_WHAT TO WORK ON_. Work through the records that follow and return each line containing the word "search".

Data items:
· · · · ·
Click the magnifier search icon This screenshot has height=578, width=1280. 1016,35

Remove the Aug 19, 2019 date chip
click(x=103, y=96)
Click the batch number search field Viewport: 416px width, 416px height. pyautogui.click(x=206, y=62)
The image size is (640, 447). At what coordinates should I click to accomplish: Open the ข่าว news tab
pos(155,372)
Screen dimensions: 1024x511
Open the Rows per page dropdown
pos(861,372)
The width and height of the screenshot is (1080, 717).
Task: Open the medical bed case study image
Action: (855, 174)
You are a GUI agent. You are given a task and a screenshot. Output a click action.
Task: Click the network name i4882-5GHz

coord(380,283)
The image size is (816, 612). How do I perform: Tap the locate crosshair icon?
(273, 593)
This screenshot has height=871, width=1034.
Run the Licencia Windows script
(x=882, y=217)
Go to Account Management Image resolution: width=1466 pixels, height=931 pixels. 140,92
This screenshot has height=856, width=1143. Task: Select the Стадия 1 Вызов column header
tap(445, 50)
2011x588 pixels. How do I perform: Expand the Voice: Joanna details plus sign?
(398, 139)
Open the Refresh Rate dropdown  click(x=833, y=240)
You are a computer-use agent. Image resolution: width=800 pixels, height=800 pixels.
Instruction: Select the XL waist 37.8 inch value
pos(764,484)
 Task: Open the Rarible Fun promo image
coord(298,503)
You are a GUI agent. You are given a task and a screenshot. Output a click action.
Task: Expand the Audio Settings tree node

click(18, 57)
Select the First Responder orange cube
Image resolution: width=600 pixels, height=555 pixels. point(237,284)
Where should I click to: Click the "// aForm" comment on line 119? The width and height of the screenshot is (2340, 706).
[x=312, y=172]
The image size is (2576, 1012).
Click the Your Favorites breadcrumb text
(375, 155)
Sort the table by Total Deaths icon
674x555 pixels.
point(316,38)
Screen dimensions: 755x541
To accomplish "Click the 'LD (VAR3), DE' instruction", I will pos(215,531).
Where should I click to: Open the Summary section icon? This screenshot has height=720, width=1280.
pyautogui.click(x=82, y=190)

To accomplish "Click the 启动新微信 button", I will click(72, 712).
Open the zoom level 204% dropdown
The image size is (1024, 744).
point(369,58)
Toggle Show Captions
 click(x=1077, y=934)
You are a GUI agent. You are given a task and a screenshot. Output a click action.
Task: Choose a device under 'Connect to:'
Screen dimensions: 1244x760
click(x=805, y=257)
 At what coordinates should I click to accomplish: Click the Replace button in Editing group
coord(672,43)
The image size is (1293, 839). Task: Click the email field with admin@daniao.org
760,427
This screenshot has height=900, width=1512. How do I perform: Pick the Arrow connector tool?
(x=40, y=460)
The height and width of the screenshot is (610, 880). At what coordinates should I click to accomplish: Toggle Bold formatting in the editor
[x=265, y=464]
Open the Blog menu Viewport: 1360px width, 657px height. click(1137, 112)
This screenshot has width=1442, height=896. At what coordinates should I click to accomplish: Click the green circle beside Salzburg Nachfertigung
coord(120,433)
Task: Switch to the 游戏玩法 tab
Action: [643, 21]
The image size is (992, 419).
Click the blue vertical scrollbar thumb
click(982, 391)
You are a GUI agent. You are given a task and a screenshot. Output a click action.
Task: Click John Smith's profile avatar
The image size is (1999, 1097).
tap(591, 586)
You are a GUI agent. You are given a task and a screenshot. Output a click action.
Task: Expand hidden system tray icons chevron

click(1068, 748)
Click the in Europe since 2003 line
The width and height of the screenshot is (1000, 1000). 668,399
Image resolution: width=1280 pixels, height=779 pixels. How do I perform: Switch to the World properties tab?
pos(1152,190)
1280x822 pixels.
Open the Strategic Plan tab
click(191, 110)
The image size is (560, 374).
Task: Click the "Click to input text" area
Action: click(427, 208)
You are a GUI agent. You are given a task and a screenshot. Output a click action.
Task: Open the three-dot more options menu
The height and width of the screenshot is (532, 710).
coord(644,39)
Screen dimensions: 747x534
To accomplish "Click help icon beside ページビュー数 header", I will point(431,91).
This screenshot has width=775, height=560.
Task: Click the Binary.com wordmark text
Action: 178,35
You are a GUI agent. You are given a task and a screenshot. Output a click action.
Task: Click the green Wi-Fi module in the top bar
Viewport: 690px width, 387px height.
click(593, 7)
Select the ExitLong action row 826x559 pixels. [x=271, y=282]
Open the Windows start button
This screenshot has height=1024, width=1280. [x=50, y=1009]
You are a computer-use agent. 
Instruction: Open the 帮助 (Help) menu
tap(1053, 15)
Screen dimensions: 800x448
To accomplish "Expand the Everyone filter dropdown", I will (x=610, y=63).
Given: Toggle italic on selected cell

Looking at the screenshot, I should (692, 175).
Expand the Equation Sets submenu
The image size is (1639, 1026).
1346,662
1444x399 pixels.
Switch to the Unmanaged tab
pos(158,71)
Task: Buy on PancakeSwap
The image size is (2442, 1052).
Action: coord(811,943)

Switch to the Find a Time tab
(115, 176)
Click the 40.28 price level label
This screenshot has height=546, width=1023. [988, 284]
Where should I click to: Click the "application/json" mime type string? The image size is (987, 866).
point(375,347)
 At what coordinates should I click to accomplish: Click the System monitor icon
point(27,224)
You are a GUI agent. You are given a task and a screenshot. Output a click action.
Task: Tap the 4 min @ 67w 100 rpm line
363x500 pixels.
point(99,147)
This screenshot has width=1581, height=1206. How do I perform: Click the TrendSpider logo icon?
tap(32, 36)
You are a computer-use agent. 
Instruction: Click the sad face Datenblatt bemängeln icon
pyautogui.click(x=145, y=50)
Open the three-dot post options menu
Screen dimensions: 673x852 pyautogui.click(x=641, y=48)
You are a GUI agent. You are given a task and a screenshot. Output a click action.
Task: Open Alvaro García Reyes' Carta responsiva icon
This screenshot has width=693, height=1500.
· · · · ·
_RESPONSE AREA_.
Click the magnifier search icon This screenshot has height=578, width=1280. 1016,35
Click the batch number search field Viewport: 416px width, 416px height. pyautogui.click(x=206, y=62)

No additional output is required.